INPUT FOR THIS TASK =

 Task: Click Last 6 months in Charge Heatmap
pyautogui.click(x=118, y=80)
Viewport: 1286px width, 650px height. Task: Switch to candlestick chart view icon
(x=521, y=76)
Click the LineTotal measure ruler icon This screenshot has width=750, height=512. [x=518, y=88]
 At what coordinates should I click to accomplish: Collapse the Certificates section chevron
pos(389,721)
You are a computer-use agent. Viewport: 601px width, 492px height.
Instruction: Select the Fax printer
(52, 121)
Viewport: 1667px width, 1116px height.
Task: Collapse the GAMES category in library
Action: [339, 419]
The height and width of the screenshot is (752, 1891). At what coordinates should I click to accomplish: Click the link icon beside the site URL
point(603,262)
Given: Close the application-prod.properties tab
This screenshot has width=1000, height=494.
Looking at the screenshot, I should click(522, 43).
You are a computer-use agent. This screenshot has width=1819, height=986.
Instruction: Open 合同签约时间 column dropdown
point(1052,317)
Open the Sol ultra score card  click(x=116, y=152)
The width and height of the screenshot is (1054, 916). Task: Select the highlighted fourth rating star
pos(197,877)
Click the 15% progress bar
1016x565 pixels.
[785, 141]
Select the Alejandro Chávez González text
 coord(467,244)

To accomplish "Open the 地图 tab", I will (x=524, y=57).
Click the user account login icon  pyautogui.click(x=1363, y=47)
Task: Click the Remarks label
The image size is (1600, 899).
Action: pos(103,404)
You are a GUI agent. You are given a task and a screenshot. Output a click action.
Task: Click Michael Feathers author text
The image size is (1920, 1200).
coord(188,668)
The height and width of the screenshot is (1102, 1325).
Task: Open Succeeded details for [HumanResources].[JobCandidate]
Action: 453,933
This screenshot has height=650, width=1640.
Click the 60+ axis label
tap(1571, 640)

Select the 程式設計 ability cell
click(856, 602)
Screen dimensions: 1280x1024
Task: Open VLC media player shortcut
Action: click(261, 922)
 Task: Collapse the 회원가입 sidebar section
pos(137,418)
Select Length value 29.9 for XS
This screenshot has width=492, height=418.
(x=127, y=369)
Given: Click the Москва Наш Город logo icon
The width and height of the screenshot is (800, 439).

EXERCISE GOAL = The expected output is the lines from the one holding "You are a computer-use agent. This" through the last line of the data, exactly as they appear, with nothing before or after.

RESPONSE TO THE EXERCISE =
You are a computer-use agent. This screenshot has width=1819, height=986.
Instruction: Open 合同签约时间 column dropdown
point(1052,317)
Open the Sol ultra score card  click(x=116, y=152)
The width and height of the screenshot is (1054, 916). Task: Select the highlighted fourth rating star
pos(197,877)
Click the 15% progress bar
1016x565 pixels.
[785, 141]
Select the Alejandro Chávez González text
 coord(467,244)

To accomplish "Open the 地图 tab", I will (x=524, y=57).
Click the user account login icon  pyautogui.click(x=1363, y=47)
Task: Click the Remarks label
The image size is (1600, 899).
Action: pos(103,404)
You are a GUI agent. You are given a task and a screenshot. Output a click action.
Task: Click Michael Feathers author text
The image size is (1920, 1200).
coord(188,668)
The height and width of the screenshot is (1102, 1325).
Task: Open Succeeded details for [HumanResources].[JobCandidate]
Action: 453,933
This screenshot has height=650, width=1640.
Click the 60+ axis label
tap(1571, 640)

Select the 程式設計 ability cell
click(856, 602)
Screen dimensions: 1280x1024
Task: Open VLC media player shortcut
Action: click(261, 922)
 Task: Collapse the 회원가입 sidebar section
pos(137,418)
Select Length value 29.9 for XS
This screenshot has width=492, height=418.
(x=127, y=369)
Given: Click the Москва Наш Город logo icon
The width and height of the screenshot is (800, 439).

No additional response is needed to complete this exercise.